Data entries:
Begin

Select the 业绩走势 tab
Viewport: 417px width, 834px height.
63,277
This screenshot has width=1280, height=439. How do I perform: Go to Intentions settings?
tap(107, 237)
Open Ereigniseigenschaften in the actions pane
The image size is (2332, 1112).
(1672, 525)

End
Begin

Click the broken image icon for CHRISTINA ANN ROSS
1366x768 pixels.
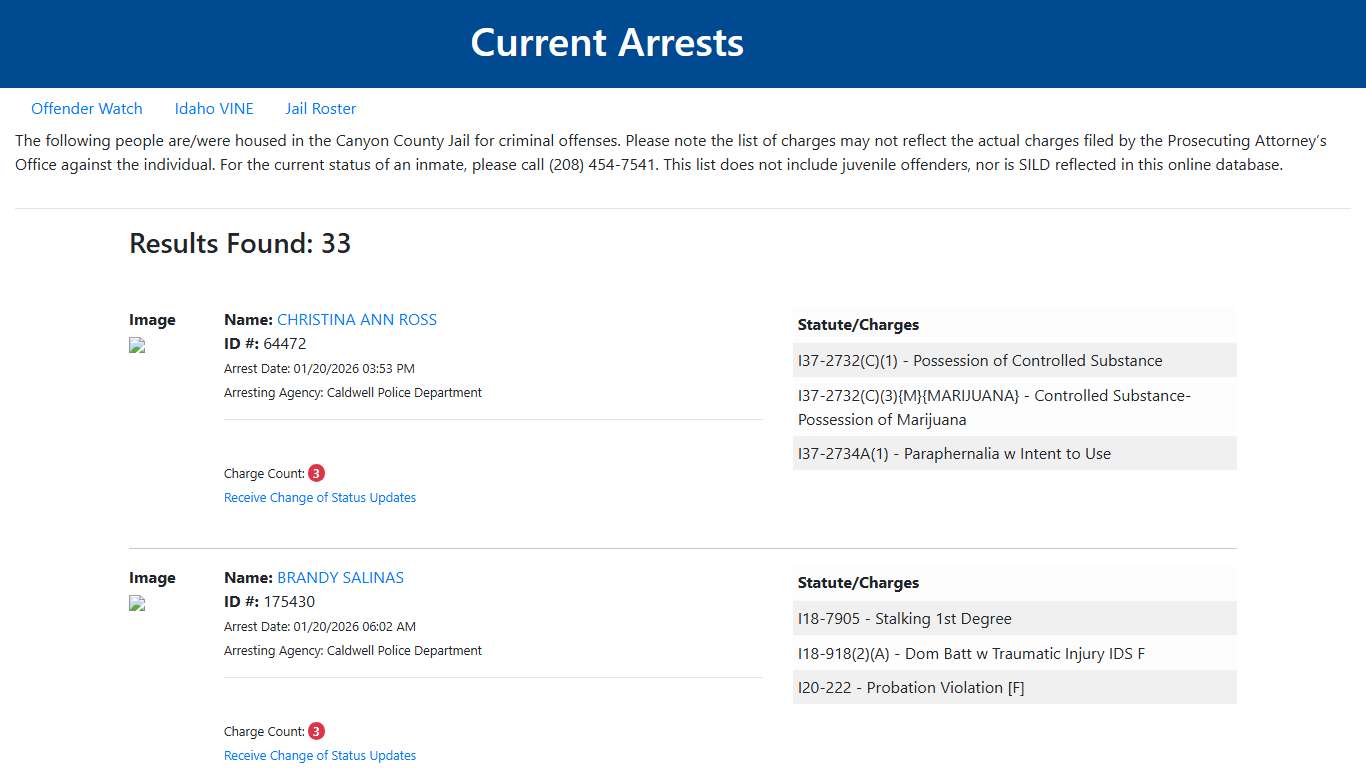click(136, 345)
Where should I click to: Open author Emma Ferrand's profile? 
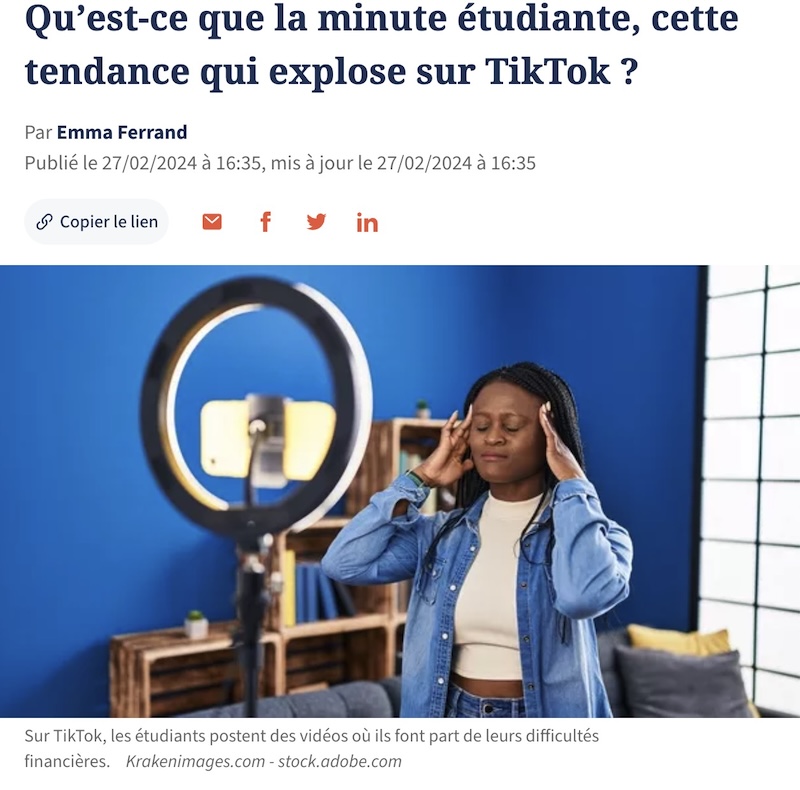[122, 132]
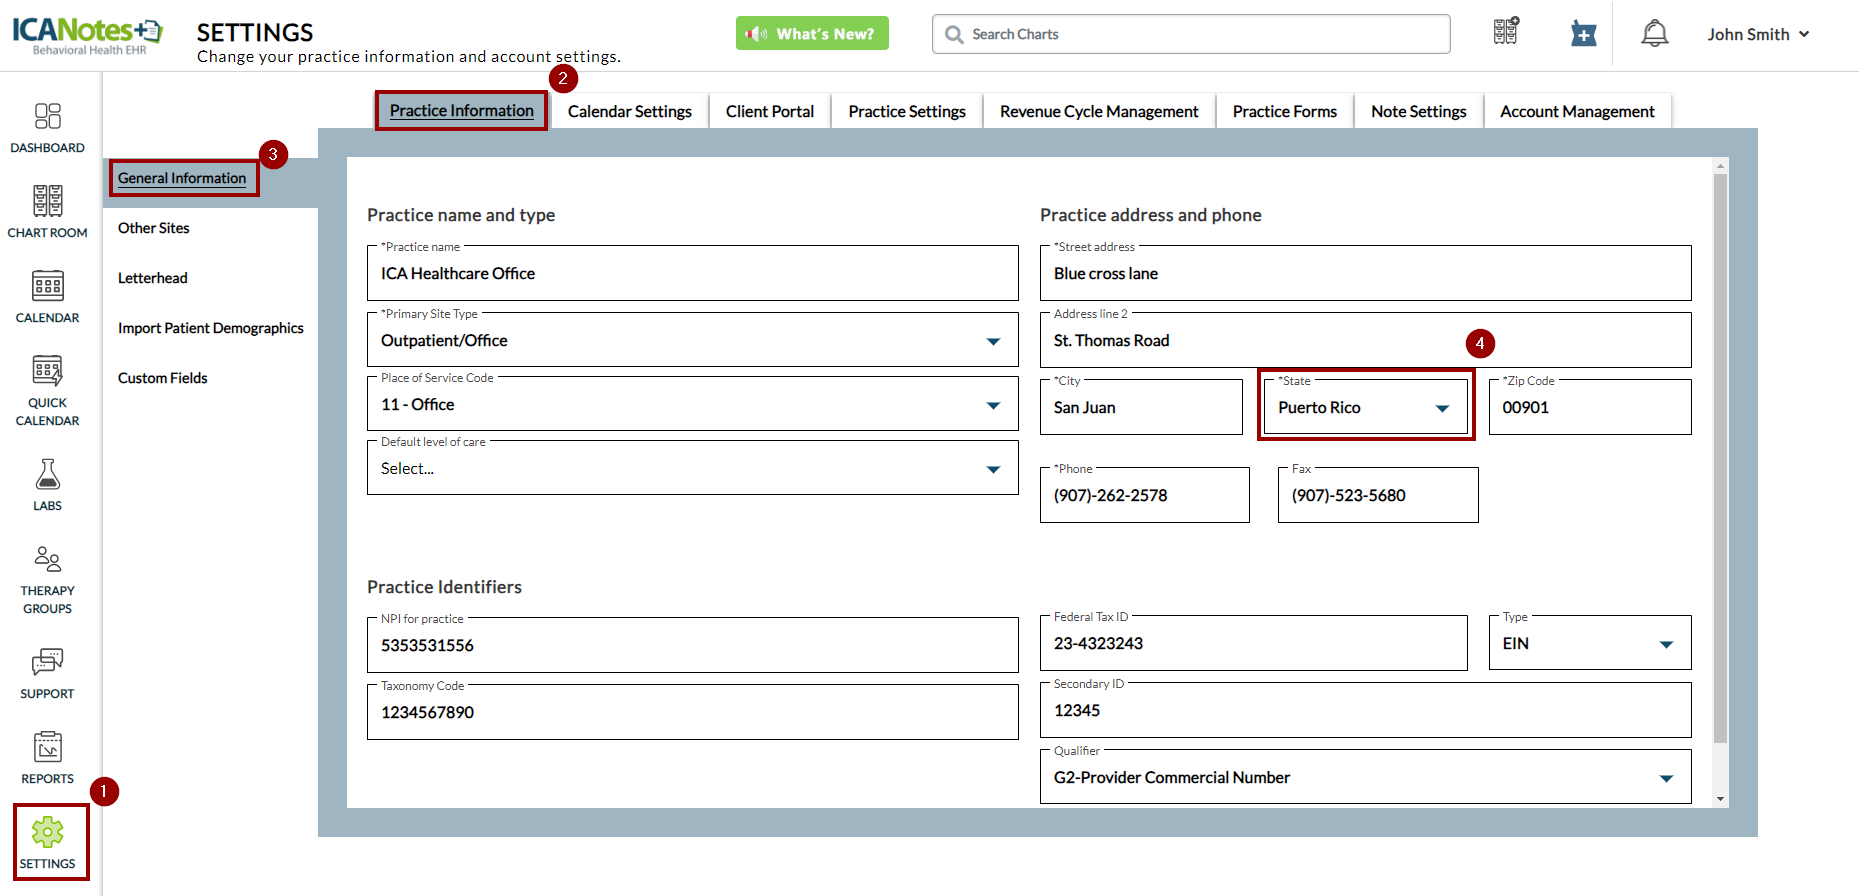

End

> _Required work_: Report every line of the records above that contains the string "width", copying each line in full and treating case as significant.

> _Exercise response_:
Viewport: 417px width, 834px height.
This screenshot has width=1280, height=439. How do I perform: Go to Intentions settings?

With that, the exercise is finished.